- _Recorded information_:
◇ ◇ ◇ ◇ ◇ ◇ ◇
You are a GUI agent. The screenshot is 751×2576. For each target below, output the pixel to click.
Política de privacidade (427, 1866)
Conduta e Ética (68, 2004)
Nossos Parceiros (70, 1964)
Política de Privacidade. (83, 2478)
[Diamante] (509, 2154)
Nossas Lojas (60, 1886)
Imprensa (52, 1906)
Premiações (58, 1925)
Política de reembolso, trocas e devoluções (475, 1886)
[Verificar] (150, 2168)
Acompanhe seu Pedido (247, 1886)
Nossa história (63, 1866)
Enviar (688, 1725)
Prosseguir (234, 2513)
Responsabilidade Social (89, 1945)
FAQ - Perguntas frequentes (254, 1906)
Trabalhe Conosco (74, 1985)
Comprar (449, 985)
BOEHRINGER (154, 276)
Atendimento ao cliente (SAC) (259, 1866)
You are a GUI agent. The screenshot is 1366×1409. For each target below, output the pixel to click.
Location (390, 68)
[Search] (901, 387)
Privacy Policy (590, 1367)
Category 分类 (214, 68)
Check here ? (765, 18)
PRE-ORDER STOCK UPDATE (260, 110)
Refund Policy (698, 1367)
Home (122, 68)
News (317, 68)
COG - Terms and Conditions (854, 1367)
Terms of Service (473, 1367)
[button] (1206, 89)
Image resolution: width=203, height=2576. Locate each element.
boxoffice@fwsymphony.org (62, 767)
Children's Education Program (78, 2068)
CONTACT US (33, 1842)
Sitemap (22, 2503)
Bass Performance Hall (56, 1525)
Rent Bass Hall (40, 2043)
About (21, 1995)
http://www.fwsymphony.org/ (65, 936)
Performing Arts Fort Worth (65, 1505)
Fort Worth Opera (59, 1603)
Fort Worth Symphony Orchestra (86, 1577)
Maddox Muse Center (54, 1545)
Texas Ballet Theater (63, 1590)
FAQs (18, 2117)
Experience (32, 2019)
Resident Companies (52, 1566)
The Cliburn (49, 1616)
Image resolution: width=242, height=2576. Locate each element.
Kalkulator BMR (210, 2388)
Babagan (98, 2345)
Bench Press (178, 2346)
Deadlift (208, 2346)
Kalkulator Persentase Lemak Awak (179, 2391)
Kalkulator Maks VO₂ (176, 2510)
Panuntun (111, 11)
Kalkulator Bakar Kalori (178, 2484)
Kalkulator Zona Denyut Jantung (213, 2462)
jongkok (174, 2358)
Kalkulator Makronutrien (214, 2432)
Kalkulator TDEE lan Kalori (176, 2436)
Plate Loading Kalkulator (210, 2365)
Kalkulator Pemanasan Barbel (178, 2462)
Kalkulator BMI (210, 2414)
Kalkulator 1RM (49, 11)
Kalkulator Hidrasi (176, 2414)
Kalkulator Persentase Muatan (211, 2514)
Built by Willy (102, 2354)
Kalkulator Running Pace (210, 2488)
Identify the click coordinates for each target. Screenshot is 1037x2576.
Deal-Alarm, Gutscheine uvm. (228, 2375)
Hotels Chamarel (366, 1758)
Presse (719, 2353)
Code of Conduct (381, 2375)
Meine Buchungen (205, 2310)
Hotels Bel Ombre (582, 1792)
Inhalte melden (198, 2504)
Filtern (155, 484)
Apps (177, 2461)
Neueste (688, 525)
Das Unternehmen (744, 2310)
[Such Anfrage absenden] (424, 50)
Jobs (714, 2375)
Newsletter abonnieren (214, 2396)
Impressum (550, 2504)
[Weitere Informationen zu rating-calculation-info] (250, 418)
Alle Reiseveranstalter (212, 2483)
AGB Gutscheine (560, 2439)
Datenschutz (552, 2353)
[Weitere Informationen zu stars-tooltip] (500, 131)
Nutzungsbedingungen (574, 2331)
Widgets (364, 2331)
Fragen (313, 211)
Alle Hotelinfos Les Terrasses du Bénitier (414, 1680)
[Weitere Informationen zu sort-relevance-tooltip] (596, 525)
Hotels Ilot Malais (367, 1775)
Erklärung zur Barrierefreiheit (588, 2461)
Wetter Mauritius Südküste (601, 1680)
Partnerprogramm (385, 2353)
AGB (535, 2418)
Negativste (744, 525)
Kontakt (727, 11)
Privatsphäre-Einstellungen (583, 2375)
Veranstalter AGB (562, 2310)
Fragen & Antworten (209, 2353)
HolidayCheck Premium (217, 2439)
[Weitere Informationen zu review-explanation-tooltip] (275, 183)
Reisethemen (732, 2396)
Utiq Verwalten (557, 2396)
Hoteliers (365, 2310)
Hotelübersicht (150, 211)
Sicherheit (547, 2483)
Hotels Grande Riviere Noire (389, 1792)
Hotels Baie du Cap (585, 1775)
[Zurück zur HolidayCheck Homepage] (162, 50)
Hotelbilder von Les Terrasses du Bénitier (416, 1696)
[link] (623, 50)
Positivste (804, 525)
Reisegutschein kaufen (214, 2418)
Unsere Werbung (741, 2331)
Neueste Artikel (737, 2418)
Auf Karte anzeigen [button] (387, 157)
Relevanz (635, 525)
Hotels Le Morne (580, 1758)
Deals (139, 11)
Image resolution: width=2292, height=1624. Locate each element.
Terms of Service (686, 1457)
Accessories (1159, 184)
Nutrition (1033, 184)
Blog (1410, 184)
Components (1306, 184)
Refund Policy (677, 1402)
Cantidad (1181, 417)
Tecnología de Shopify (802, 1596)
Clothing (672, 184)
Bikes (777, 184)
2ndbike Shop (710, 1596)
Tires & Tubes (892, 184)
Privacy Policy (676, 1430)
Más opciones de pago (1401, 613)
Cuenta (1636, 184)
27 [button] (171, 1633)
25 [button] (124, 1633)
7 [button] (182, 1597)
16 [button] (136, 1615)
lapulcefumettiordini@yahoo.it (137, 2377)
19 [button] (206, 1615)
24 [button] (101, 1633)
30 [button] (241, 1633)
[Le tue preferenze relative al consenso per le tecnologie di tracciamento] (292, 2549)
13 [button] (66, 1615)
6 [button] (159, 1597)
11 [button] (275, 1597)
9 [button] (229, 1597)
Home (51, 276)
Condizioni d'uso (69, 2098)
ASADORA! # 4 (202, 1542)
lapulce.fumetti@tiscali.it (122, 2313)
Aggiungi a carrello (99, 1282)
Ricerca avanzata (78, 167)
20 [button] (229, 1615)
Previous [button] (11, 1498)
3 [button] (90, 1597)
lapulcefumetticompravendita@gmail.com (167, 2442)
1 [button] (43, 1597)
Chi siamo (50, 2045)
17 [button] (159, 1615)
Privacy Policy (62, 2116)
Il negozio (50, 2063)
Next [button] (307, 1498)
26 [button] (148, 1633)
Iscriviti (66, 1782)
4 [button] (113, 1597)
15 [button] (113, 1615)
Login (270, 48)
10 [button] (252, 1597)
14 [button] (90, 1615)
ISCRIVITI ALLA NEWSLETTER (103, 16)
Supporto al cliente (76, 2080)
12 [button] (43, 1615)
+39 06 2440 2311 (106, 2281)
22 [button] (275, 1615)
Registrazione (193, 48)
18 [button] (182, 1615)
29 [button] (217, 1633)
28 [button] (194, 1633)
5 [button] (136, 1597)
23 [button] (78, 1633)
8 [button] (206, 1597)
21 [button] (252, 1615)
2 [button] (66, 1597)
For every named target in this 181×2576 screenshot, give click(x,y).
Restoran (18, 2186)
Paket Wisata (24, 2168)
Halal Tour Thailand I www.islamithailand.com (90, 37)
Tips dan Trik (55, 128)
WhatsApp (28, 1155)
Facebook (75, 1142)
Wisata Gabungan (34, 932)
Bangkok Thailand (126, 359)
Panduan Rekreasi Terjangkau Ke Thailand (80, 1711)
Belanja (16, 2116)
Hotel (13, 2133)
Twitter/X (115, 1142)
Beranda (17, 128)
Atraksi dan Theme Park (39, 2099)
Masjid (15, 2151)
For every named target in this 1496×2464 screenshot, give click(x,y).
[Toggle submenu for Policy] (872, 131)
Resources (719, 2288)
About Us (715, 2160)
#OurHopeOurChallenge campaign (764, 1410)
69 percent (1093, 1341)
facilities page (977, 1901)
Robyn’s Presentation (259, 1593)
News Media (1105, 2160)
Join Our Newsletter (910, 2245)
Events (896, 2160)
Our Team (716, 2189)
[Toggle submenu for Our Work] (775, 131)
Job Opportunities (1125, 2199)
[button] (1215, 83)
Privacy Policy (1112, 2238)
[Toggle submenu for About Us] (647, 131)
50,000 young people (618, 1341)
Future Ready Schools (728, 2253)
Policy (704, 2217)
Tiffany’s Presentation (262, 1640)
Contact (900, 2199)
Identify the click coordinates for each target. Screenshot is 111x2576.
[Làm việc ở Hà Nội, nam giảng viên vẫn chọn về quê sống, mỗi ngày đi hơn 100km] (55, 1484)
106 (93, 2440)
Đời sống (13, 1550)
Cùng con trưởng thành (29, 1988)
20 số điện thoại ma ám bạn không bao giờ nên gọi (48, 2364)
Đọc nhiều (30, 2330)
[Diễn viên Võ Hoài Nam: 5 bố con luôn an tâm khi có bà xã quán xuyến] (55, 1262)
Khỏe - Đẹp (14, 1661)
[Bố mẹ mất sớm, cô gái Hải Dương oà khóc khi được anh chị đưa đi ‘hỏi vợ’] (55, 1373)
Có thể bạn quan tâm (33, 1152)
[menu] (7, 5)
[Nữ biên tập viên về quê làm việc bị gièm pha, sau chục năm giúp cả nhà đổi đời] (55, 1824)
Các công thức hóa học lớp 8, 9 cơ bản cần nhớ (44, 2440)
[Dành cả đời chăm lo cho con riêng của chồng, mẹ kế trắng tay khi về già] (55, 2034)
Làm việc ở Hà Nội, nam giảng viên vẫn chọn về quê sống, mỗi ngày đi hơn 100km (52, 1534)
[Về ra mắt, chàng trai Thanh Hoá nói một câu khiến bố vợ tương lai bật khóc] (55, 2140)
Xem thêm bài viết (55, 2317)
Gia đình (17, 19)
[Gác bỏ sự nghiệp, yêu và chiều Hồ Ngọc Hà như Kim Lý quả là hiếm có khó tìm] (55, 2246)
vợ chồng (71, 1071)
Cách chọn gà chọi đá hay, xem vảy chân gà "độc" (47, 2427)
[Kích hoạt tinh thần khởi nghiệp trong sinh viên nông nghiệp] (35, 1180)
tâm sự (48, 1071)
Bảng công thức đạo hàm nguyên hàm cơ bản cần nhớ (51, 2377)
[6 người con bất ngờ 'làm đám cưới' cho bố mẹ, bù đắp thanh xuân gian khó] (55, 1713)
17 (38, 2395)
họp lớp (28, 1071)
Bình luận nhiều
◇ ◇ ◇ ◇ ◇ ◇ ◇
- _Work to be completed_: Give again, word for word, every line of the listing above from the one with "For every named target in this 1496×2464" to the one with "Tiffany’s Presentation (262, 1640)", both inclusive, and nothing beyond them.

- _Response to the exercise_:
For every named target in this 1496×2464 screenshot, give click(x,y).
[Toggle submenu for Policy] (872, 131)
Resources (719, 2288)
About Us (715, 2160)
#OurHopeOurChallenge campaign (764, 1410)
69 percent (1093, 1341)
facilities page (977, 1901)
Robyn’s Presentation (259, 1593)
News Media (1105, 2160)
Join Our Newsletter (910, 2245)
Events (896, 2160)
Our Team (716, 2189)
[Toggle submenu for Our Work] (775, 131)
Job Opportunities (1125, 2199)
[button] (1215, 83)
Privacy Policy (1112, 2238)
[Toggle submenu for About Us] (647, 131)
50,000 young people (618, 1341)
Future Ready Schools (728, 2253)
Policy (704, 2217)
Tiffany’s Presentation (262, 1640)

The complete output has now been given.